LitElement: Rendering
Imagine the following scenario: you've created a custom element that observes an items
property:
class MyEl extends LitElement {
render() {
/*...*/
}
static get properties() {
return {
items: { type: Array },
};
}
}
You might think that changing one of the items should trigger a rerender:
const myEl = document.querySelector('my-el');
myEl.items; // [{ name: 'foo' }, { name: 'bar' }]
myEl.items[0].name = 'baz';
But this won't cause the element to update. Why not?
Reference Values
Javascript has two kinds of types: direct values and reference values. Direct values are things like 'a string'
or 1
or true
. Their value flows directly from what they are, and there's no ambiguity - the number 1 is always and simply the number 1.
Reference values like Object
and Array
are like containers for multiple direct (or reference) values. An array for instance can contain multiple values at any numeric index.

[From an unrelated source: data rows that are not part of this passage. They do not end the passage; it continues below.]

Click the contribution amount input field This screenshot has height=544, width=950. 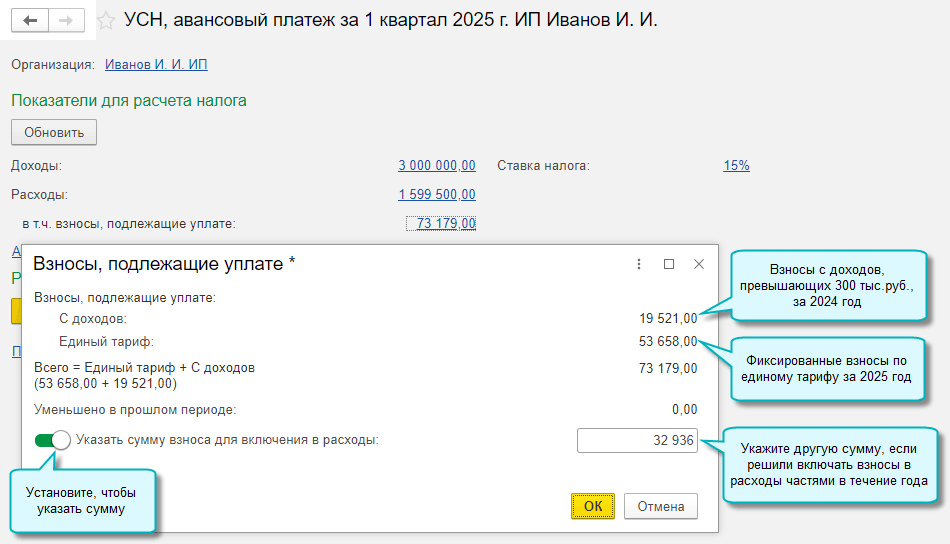(x=637, y=440)
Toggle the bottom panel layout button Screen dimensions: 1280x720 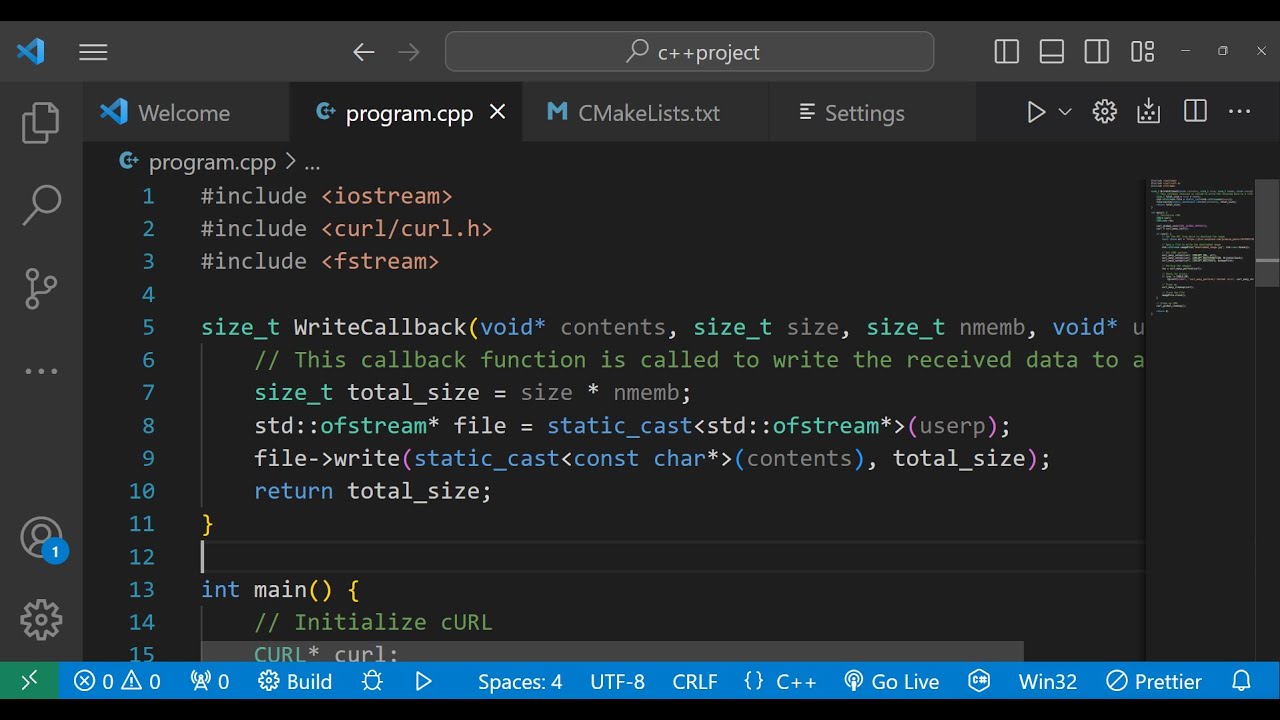tap(1052, 52)
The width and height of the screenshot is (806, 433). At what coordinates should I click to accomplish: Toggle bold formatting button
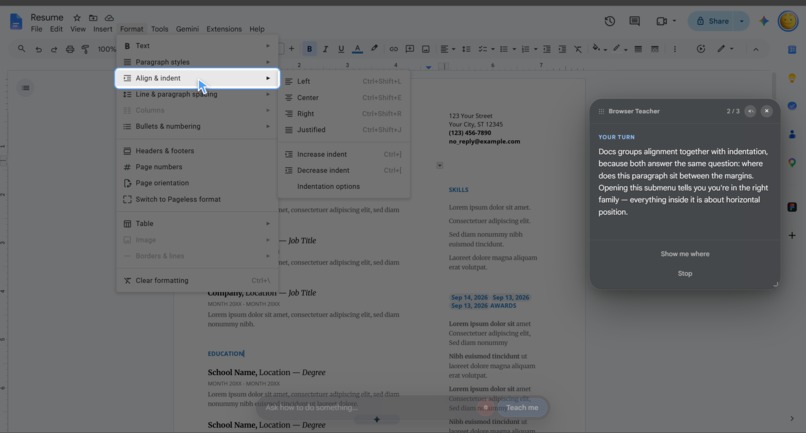309,49
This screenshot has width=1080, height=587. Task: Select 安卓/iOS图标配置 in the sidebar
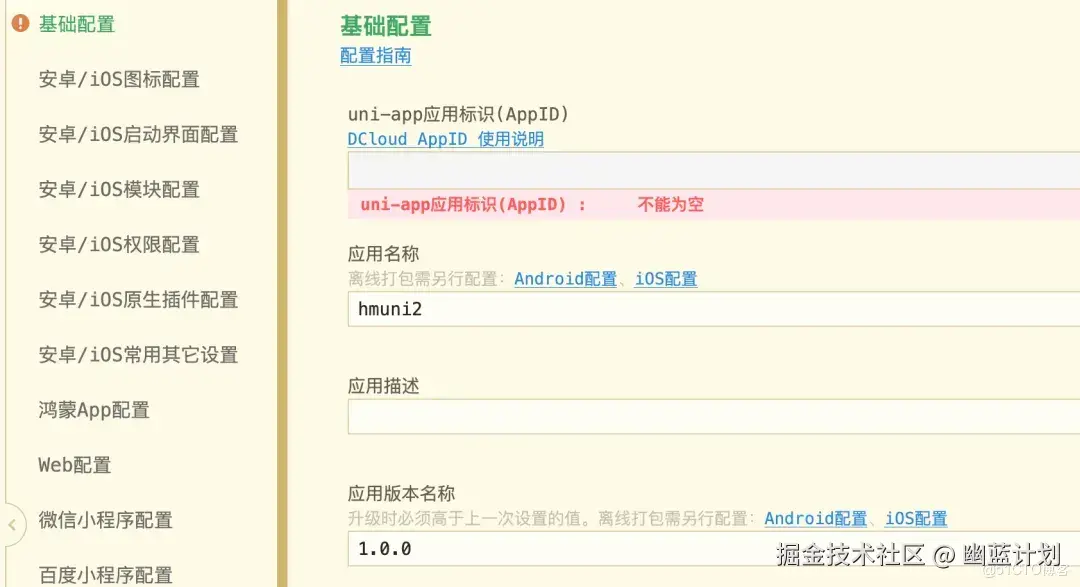pos(119,79)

In the case of direct values, equality is determined by directly comparing the value:
1 === 1; // true
'three' === 'three'; // true
But in the case of reference types, the thing that is compared is the reference to the object, not its contents.
const o = { foo: 'bar' };
const p = { foo: 'bar' };
o === p; // false
LitElement's Property System
LitElement's property system only observes changes to the reference. Recursively listening for changes to child properties would be prohibitively expensive, especially for large nested objects.
Therefore, setting a child or grandchild property of myEl.items
will not trigger a render.
So what can we do if we need to update a nested child? Immutable data patterns can help us.

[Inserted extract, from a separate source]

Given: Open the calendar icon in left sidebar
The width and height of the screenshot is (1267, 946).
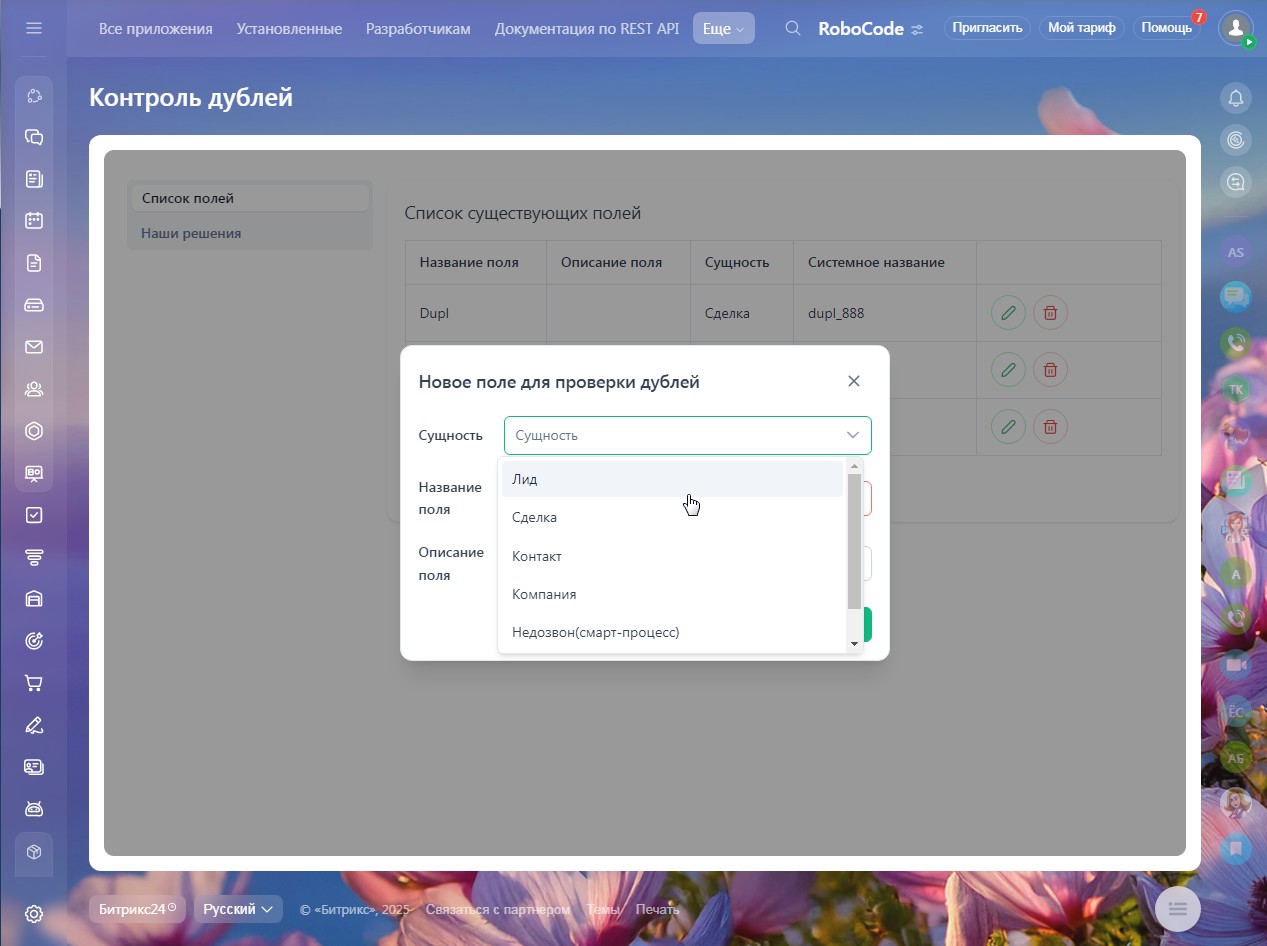Looking at the screenshot, I should click(34, 221).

const [oldItem, ...rest] = myEl.items;
const newItem = { name: 'baz' };
myEl.items = [newItem, ...rest];
For objects, the syntax is even simpler:
// example of updating the `changed` property on `myEl.objectProperty`
myEl.objectProperty = {
...myEl.objectProperty,
changed: newVal,
};
Summary
Polymer slack user Dracco adds:
Actually it's not about JS, every objective language can have a collection structure, but modifying the collection does not modify the object.

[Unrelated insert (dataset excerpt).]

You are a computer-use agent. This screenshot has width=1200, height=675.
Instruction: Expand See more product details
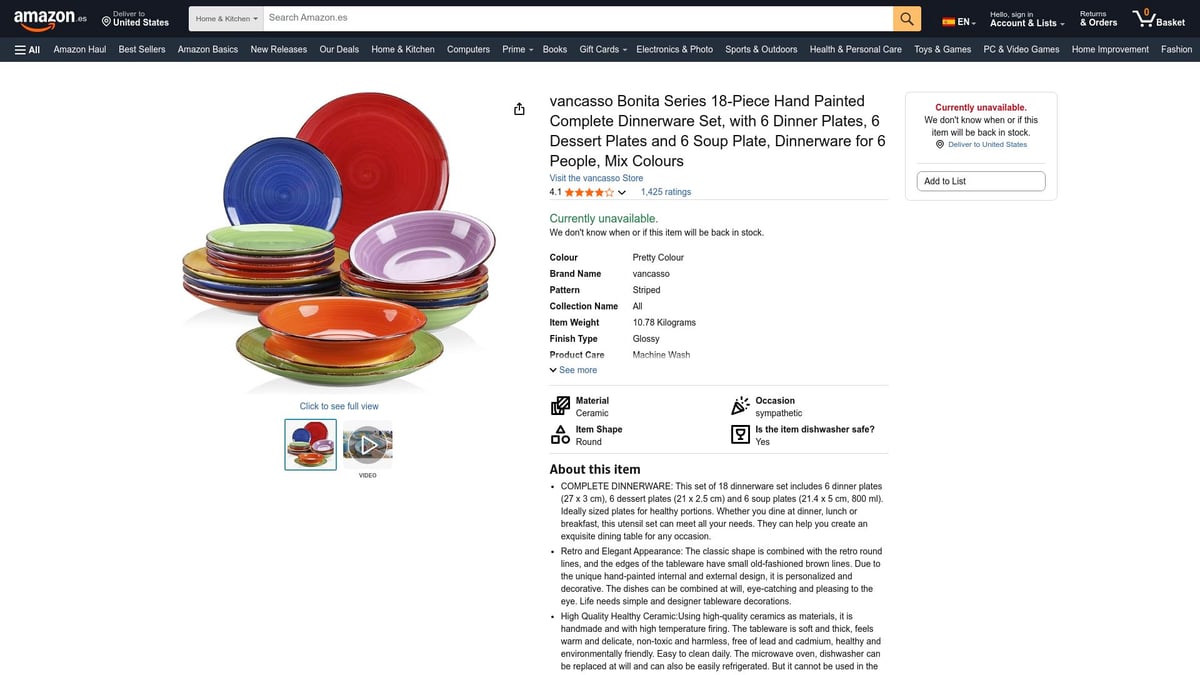(573, 370)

Comparing in JS means comparing references (it would be impossible to make a universal and fast content comparison), so pushing things to an array keeps the reference the same (as it is still the same instance of an Array class) - just the contents change.
Similarly inclass Person { constructor() { this.isBanned = false; } }
, if you create a new instance (const p = new Person();
) and then modify the property (p.isBanned = true;
), it is still the same instance it was before, just the property differs.